§ **TRY IT**: Please write out exactly the lines from the one with "This screenshot has height=494, width=721." through the end of the data below, both ends included, and omit any pictures.

****

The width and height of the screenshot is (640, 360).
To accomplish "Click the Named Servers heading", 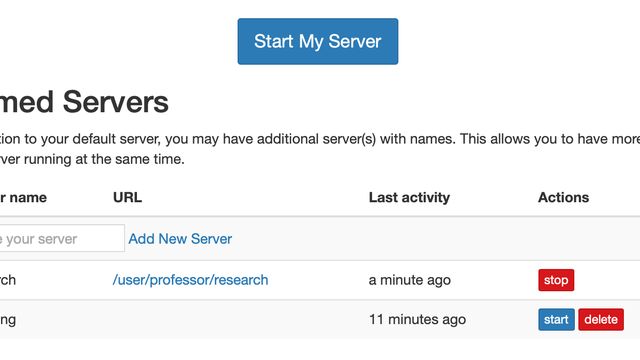I will click(84, 102).
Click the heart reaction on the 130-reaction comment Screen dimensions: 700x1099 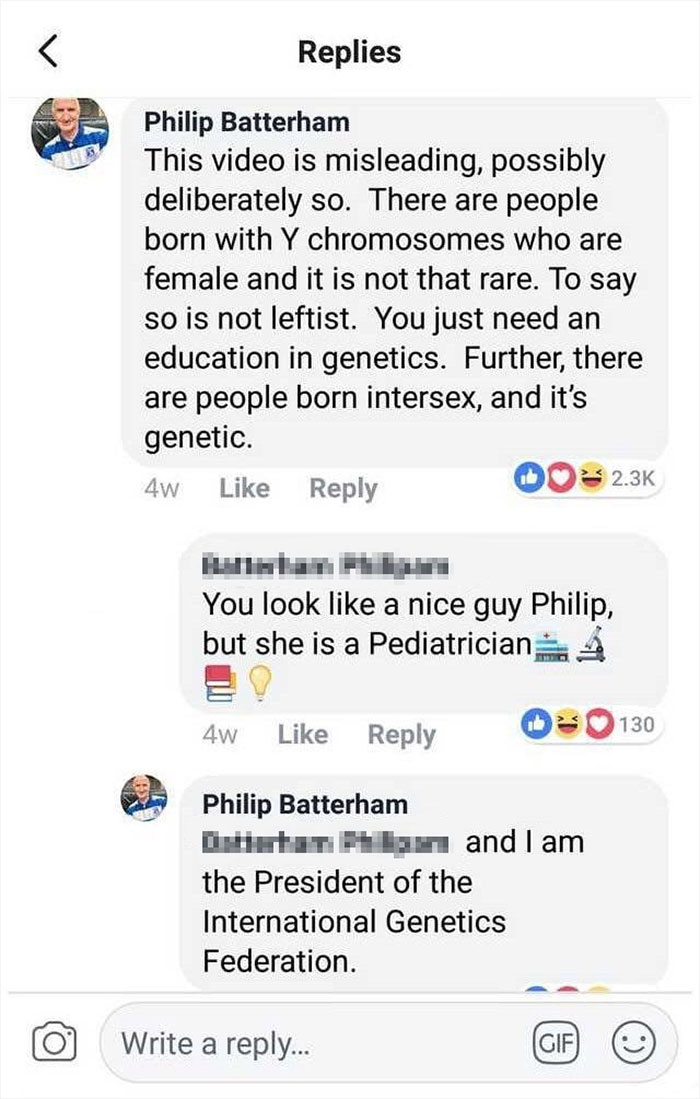pyautogui.click(x=601, y=724)
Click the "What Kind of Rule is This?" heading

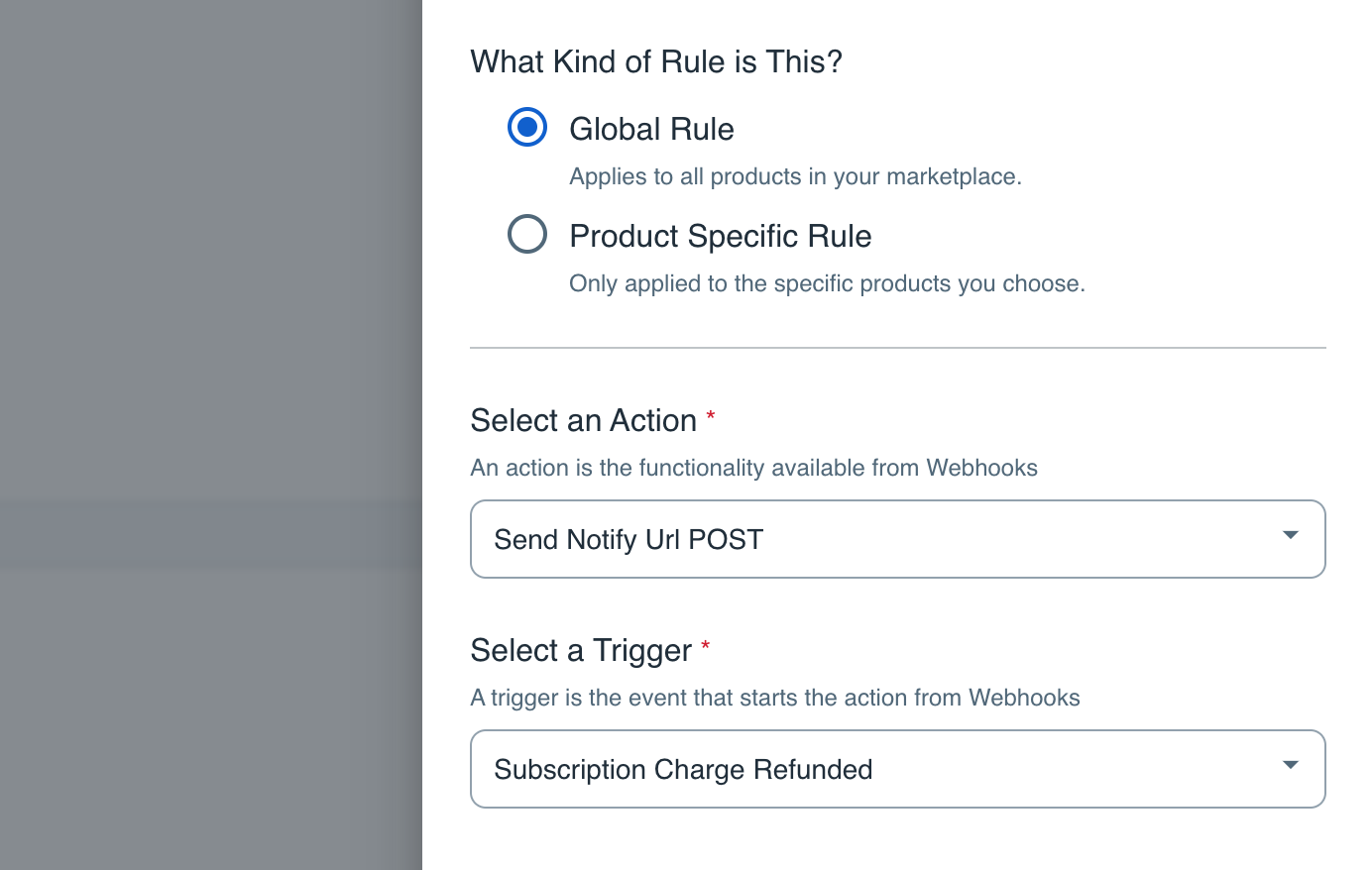(656, 61)
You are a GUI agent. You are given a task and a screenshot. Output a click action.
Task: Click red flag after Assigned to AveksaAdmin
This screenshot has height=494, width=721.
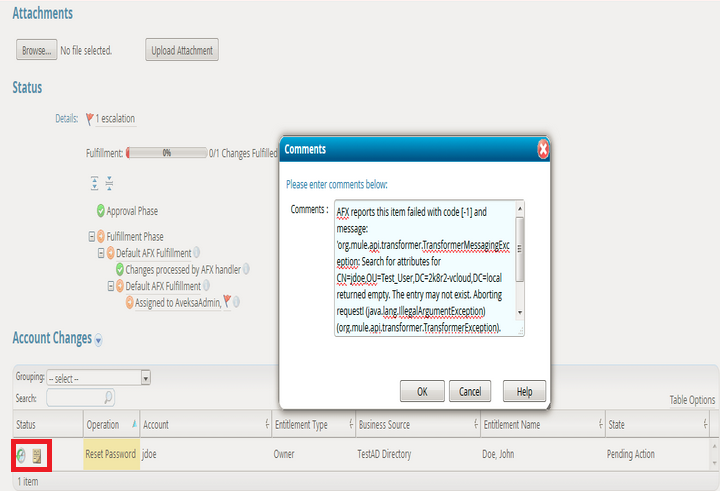[227, 302]
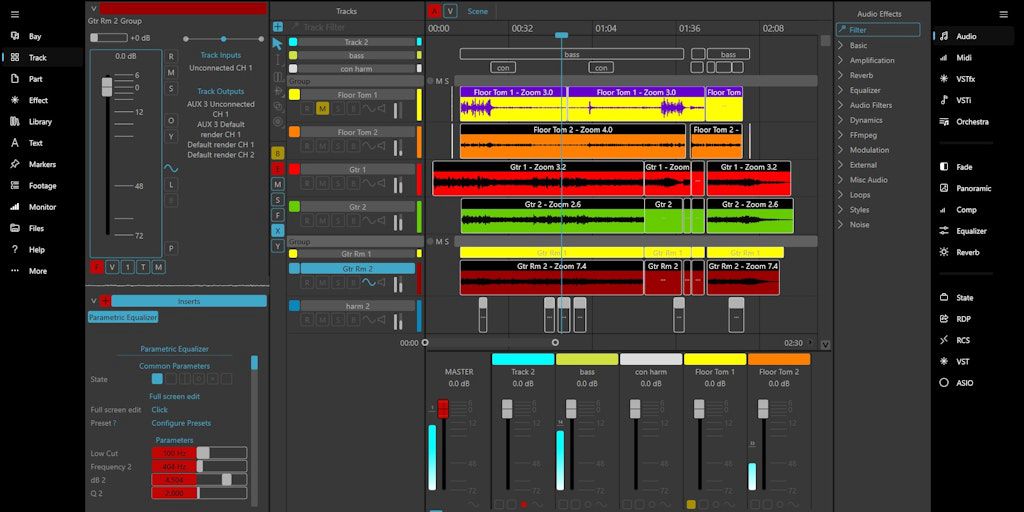Click the Footage icon in left sidebar

15,186
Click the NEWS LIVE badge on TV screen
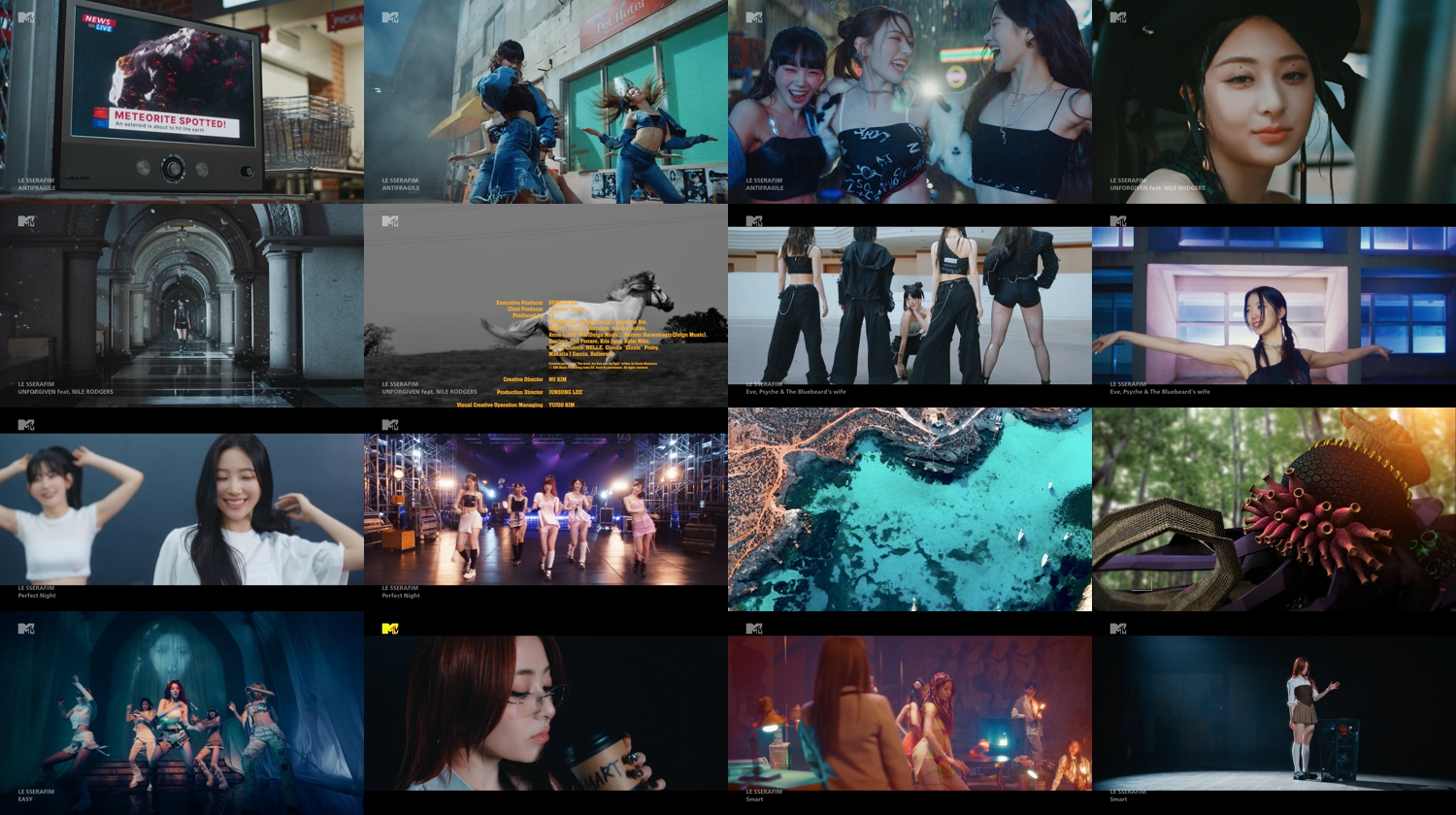The image size is (1456, 815). pyautogui.click(x=98, y=22)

****

§ **ANSWER TO THIS TASK**:
This screenshot has height=494, width=721.
[227, 302]
Click the Footage icon in left sidebar

15,186
Click the NEWS LIVE badge on TV screen
The image size is (1456, 815). pyautogui.click(x=98, y=22)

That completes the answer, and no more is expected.